Activity> Go line by line through the data and copy those with the word "This".
─── Entries supplied ───
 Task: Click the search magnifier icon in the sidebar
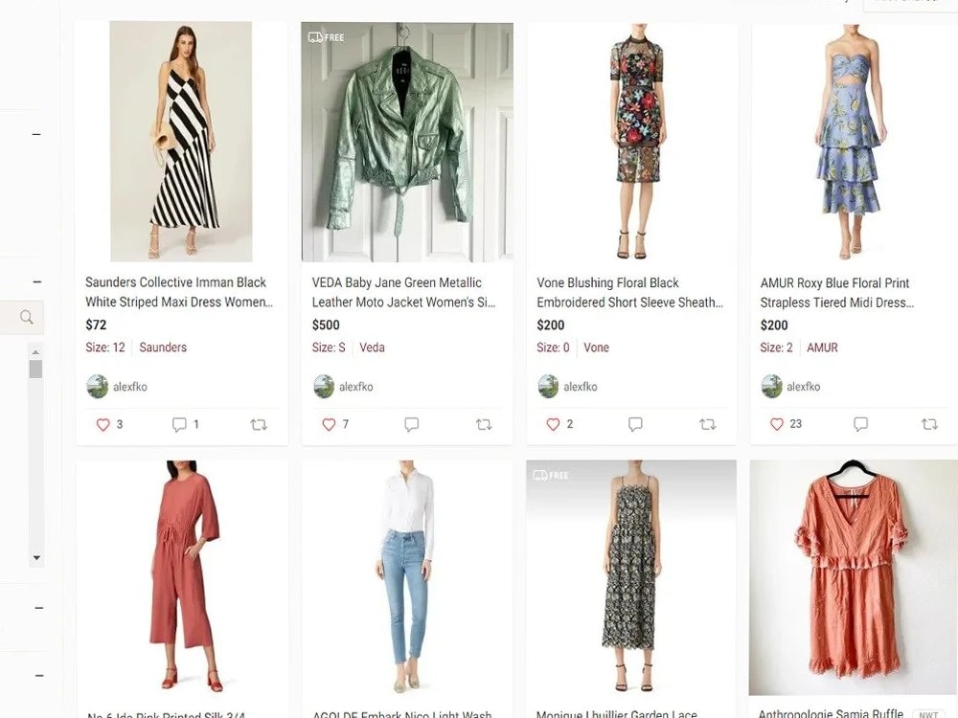click(23, 317)
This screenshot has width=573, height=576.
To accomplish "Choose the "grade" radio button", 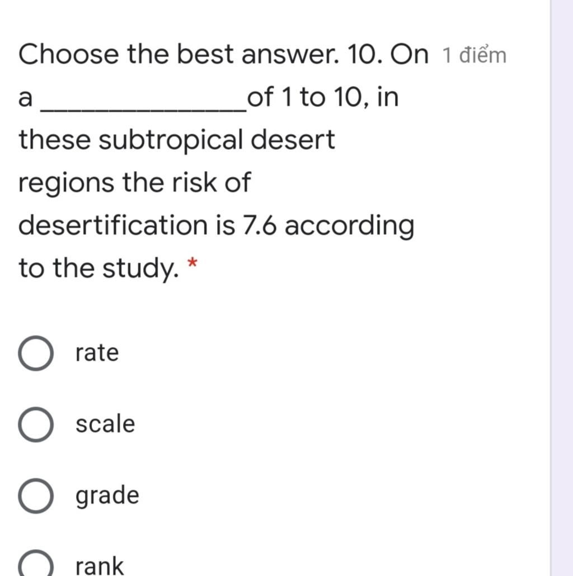I will pyautogui.click(x=36, y=495).
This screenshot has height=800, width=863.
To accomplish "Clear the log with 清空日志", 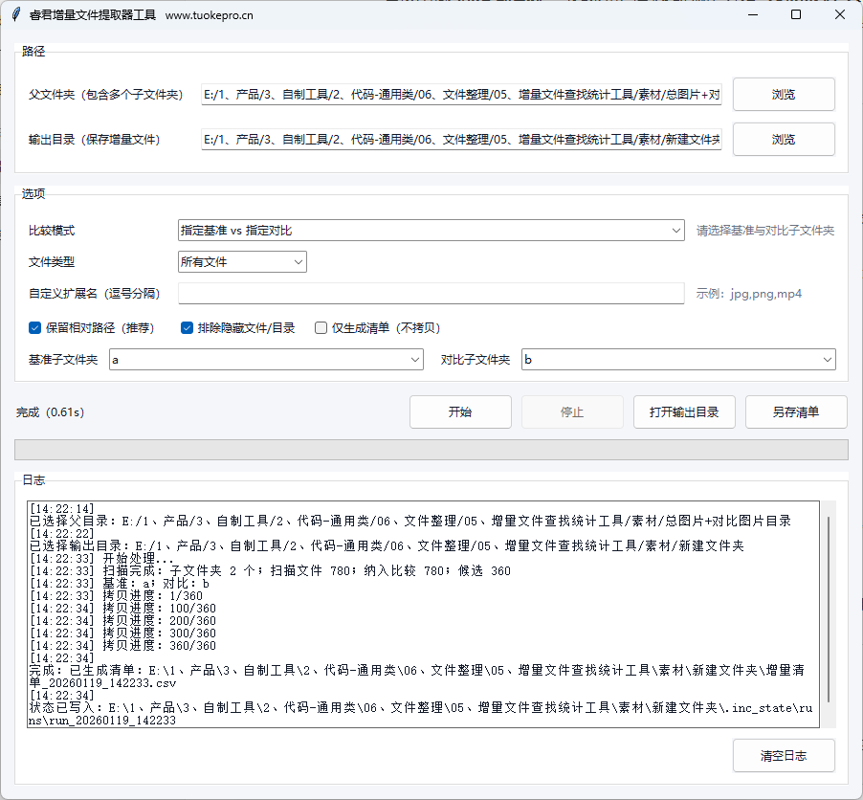I will tap(784, 755).
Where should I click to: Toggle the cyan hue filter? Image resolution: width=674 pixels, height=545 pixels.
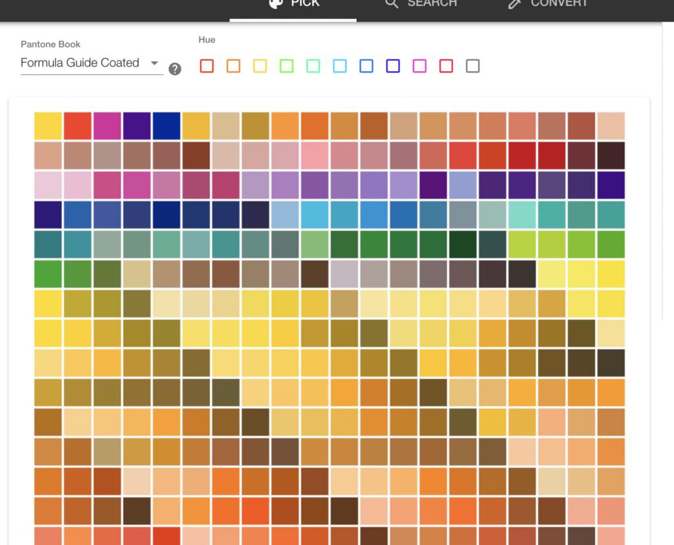coord(340,66)
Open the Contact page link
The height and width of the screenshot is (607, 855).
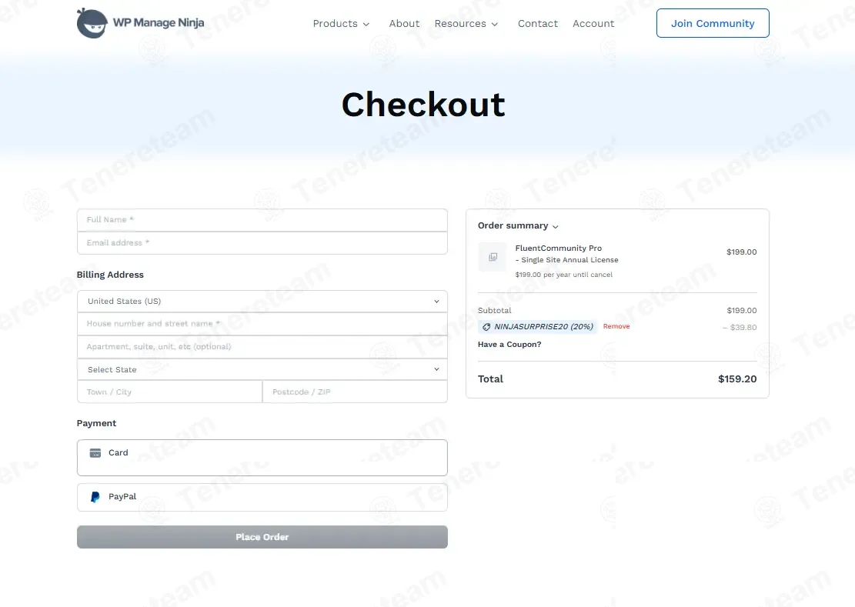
───
Finished task>
This screenshot has width=573, height=576.
This screenshot has height=800, width=863.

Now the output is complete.